Strip one end of each wire exposing a millimeter or less. Using the razor method, gently scrape the insulation away by softly dragging the blade over the wire. Turn the wire and repeat until the insultation has been removed. Using this method I find it hard to only strip a millimeter of wire so I simply cut off the excess.
Step 8: Making a Firefly LED String – Part 2 of 4
Preparing the LED –
Using a microclip, pick up an LED so that the bottom side is facing out, exposing the pads.
Mount microclip + LED in the helping-hands and apply flux to the pads on the LED.
Step 9: Making a Firefly LED String – Part 3 of 4
Soldering the LED –
Using another microclip, pick up the green wire first and mount it in the helping-hands.
Now comes the hardest part of the project, soldering the LED. Manipulate the helping hands so that the exposed part of the green wire is resting gently on the cathode pad of the LED. This is the time-consuming part that requires patience and cannot be rushed. Plan your moves in advance and act slowly and with deliberation. This is basically ship-in-a-bottle type delicate work and shouldn’t be underestimated. However you don’t have to be the favorite son of a watchmaker in order to pull this off either, it *is* within the realm of mortals. I find it considerably easier to manipulate the arms of the helping hands rather than the wire itself or the microclip.
Rest the exposed part of the wire on the cathode pad and arrange your mangifying gear and lighting to make sure you can perfectly see what you’re doing in preperation for soldering.
Using a soldering iron set to around 260 degrees C, pick up a very small blob of molten solder onto the tip of the iron and, very gently, touch the tip of the iron to the cathode pad on the LED. A small amount of solder should instantly run off of the tip and onto the pad (thanks to the flux), securing the wire to the pad in the process.
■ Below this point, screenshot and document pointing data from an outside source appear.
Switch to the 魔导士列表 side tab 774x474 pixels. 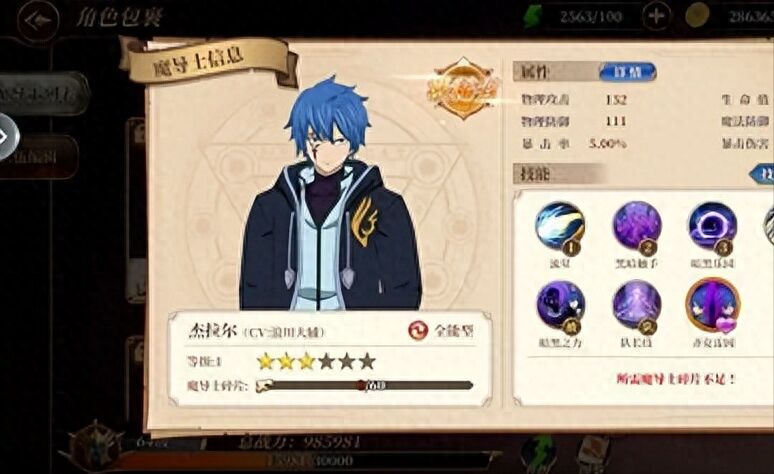(x=43, y=94)
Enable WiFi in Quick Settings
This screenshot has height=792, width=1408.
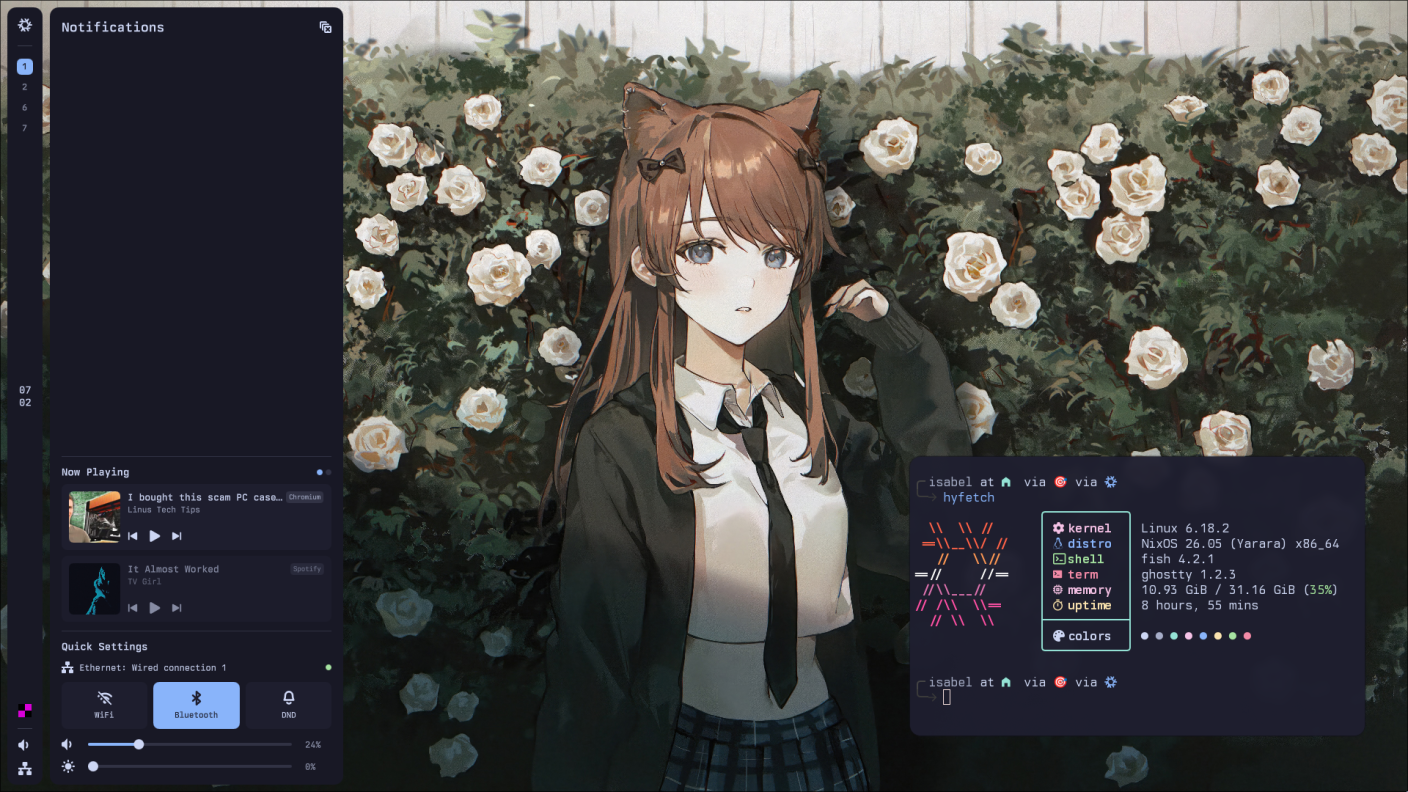[104, 704]
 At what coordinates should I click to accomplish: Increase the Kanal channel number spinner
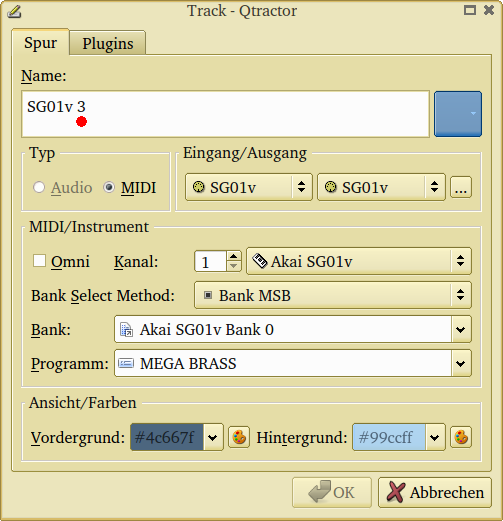pyautogui.click(x=234, y=256)
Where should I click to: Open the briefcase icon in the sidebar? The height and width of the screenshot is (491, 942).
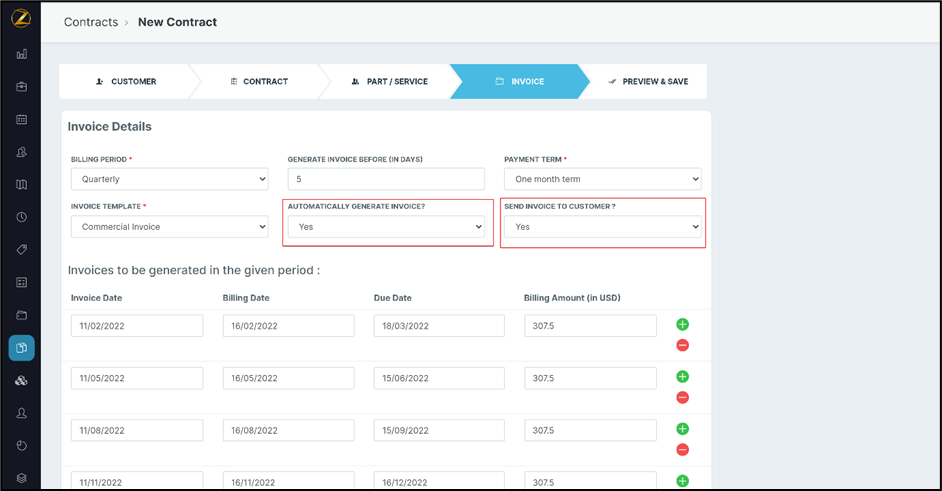21,87
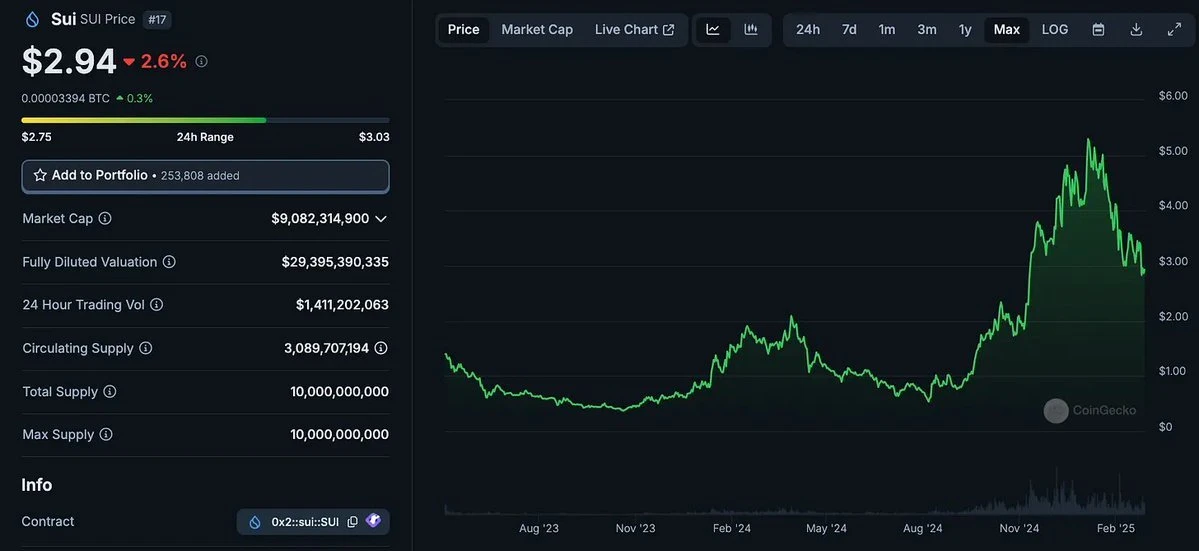
Task: Expand chart to fullscreen
Action: click(1174, 30)
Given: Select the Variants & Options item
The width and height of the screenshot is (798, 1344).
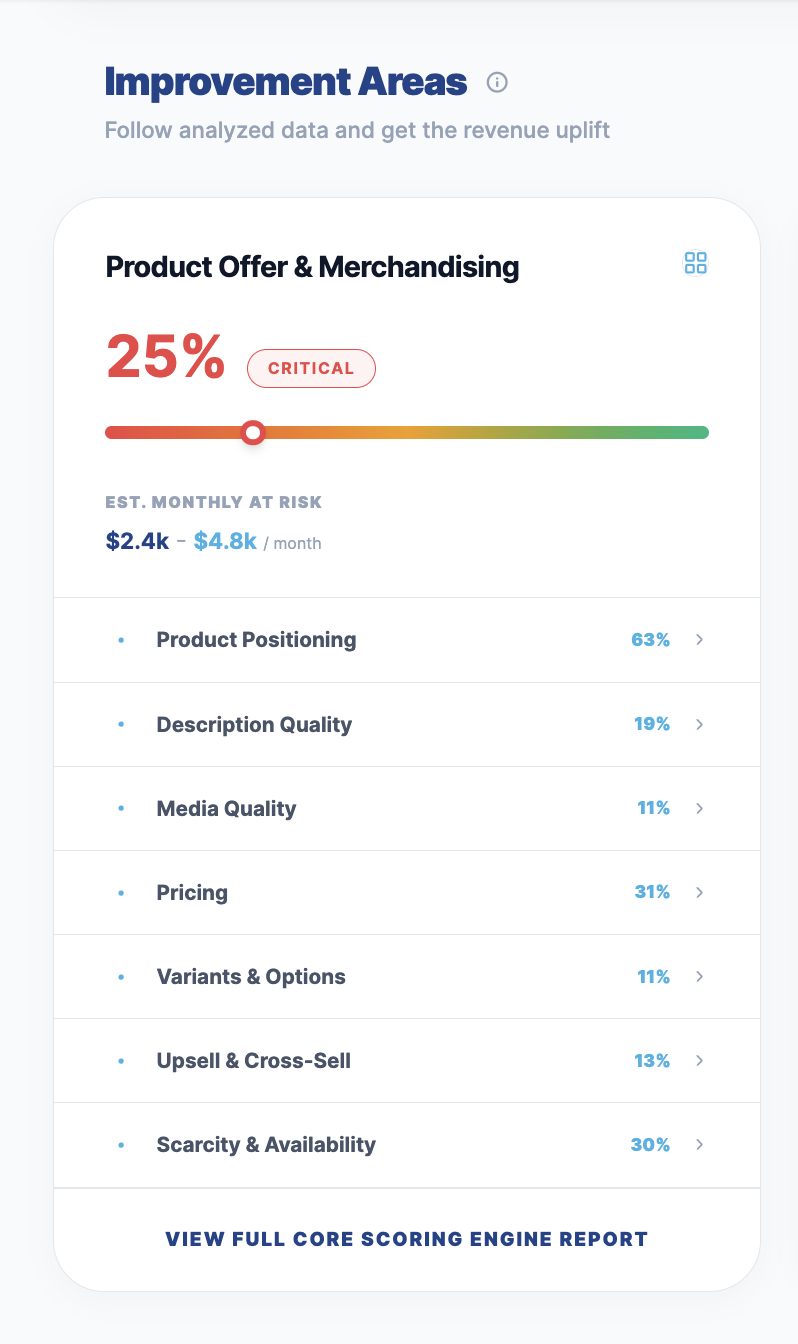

Be careful not to burn the LED by holding the iron to the pad too long (3 seconds max, when done right you need less than 0.10 seconds of tip contact, it’s very fast).
Unfortunately what tends to happen here is that you knock the wire off the pad with the tip of the iron, forcing you to go through setting it all up again. For that reason you have to be *very* slow and gentle with the iron. I tend to place my elbows on the workbench on either side of the helping-hands and hold the iron with both hands in a seppuku type grip, gently bringing the iron down towards the pad. This grip is sometimes the only way I can get enough control. Another tip: don’t drink a pot of coffee before attempting this.
This does get easier with practice.
(Very gently) tug on the green wire to test that it’s firmly secured. Release the wire from the microclip and, without changing the orientation of the LED, repeat the process with the red wire, only this time soldering it to the anode pad of the LED. Since the red wire will be flying over the cathode (green) pad, it’s important to not have too much exposed red wire, lest it come down in contact with the cathode pad and create a short.